Come possono i Consiglieri di opposizione eletti svolgere le loro funzioni di controllo sull’operato della giunta, come possono proporre iniziative o provvedimenti richiesti dai cittadini ma ignorati da questa maggioranza fittizia se gli viene impedito lo strumento democratico più importante per la politica amministrativa del comune?. Quali altri strumenti dispone il cittadino per far sentire forte la sua voce se i loro rappresentanti vengono in pratica messi a tacere? E’ questo il vento del cambiamento? Imbavagliare il dissenso?

Con assoluta noncuranza delle norme stabilite dal Regolamento Comunale che suggerisce di convocare i consigli comunali almeno a cadenza mensile, il vero manovratore di questa amministrazione, Paolo Strescino, Presidente del Consiglio Comunale, a cui compete stabilire la data di convocazione, non ritiene necessario convocare il Consiglio adducendo puerili quanto pretestuose ragioni di incompatibilità tecniche di convoca in periodo elettorale. A suo dire, in campagna elettorale (ci sono le elezioni Europee, dove egli stesso è candidato ) non si possono svolgere Consigli Comunali.
Perché? Forse perché andrebbero ad offuscare la sua immagine di credibilità politica che sta cercando di costruire in vista di una sua sospirata elezione? Oppure perché presiedere un Consiglio andrebbe a sottrarre del tempo alla sua campagna elettorale? Vorremo ricordarle che lei percepisce uno stipendio gentilmente concessogli dai suoi concittadini per svolgere al meglio le sue funzioni alle quali non ha il diritto di sottrarsi se non con la rinuncia. Lei è pagato dai Cittadini per fare il suo dovere nel governare la città, non per farsi campagna elettorale.

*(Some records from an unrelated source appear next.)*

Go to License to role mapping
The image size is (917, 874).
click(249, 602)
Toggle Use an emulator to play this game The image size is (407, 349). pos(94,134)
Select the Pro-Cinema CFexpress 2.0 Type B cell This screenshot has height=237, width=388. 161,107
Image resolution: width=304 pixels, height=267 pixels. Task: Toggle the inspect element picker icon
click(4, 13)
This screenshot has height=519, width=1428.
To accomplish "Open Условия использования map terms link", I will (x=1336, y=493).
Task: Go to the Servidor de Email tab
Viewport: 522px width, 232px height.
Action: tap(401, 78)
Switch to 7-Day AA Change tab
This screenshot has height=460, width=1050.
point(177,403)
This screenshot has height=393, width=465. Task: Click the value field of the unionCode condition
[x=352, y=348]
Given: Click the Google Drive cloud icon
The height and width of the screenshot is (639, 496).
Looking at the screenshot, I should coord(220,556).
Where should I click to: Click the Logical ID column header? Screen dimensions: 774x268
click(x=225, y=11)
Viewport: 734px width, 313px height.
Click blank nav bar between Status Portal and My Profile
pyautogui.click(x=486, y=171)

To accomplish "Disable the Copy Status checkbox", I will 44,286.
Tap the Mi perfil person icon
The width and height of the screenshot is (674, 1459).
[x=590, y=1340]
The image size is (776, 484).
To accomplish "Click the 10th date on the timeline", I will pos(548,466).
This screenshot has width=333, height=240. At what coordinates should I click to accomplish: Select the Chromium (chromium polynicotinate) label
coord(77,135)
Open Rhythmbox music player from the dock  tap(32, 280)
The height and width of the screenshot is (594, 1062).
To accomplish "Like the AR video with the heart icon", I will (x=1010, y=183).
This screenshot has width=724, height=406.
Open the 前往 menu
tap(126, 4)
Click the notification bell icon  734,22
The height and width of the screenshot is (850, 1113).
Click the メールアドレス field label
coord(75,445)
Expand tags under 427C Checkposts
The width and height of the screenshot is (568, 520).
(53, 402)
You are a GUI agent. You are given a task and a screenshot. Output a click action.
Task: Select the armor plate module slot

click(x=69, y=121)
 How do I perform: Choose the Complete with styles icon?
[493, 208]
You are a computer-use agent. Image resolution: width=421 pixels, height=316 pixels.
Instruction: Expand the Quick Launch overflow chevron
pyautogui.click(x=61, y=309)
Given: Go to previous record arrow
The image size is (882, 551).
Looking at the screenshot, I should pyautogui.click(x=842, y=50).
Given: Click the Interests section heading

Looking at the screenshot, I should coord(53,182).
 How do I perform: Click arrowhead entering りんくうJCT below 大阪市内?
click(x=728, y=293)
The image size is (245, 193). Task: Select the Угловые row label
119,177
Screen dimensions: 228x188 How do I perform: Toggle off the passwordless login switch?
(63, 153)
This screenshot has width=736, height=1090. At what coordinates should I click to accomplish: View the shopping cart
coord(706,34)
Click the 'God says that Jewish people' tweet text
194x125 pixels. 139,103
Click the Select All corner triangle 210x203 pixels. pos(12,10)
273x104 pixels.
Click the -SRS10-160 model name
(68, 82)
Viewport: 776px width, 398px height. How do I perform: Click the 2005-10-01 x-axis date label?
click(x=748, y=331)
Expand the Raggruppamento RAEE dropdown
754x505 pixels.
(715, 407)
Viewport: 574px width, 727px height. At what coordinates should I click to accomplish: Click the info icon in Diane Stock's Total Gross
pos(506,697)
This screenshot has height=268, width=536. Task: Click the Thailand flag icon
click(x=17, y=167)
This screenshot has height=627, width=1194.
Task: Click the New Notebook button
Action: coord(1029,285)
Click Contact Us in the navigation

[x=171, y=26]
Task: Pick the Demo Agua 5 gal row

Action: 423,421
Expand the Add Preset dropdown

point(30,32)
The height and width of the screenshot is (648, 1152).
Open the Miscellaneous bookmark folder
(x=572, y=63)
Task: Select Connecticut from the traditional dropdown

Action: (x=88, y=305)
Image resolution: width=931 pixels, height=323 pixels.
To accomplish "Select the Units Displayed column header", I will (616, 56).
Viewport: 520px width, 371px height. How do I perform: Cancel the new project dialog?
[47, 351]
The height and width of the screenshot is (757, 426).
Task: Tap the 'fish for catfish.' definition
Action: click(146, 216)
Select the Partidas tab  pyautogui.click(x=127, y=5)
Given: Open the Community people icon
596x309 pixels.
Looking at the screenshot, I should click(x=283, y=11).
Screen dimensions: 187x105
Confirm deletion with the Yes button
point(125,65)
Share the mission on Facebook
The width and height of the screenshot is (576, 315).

Nulla le vieta Dott. Strescino di candidarsi al Parlamento Europeo, quello si che è un suo diritto, comunque discutibile moralmente poiché tradisce le persone che l’hanno votata per essere parte dell’amministrazione comunale, ma l’etica le imporrebbe di rinunciare alla carica che ora ricopre per dedicarsi al suo nuovo progetto. Che né è del Laboratorio che con tanta prodigalità di intenti ha chiesto e ottenuto la fiducia di parte dei cittadini che hanno creduto in quel progetto? Confluirà in massa alla corte di Angelino o è solo un suo esclusivo “privilegio” ?. Ma tali capovolgimenti di ideali e intenti sono ordinarietà per certi politicanti; come ebbe a dire un politico di lungo corso della prima repubblica “ le dichiarazioni di intenti dei politici valgono solo nel momento in cui vengono espresse”.
La scuola politica da cui lei proviene dispensa altri pratici consigli, come il “ piede in due scarpe “ o “ lasciarsi sempre una porta aperta dietro nel caso si chiudesse quella davanti”.
La citta le sta stretta, Dott. Strescino, il suo orizzonte è ben più vasto, quindi si dimetta e si dedichi al raggiungimento dei suoi ambiziosi progetti. La città vedrà che ringrazierà e stia sereno, non sentiremo la sua mancanza”.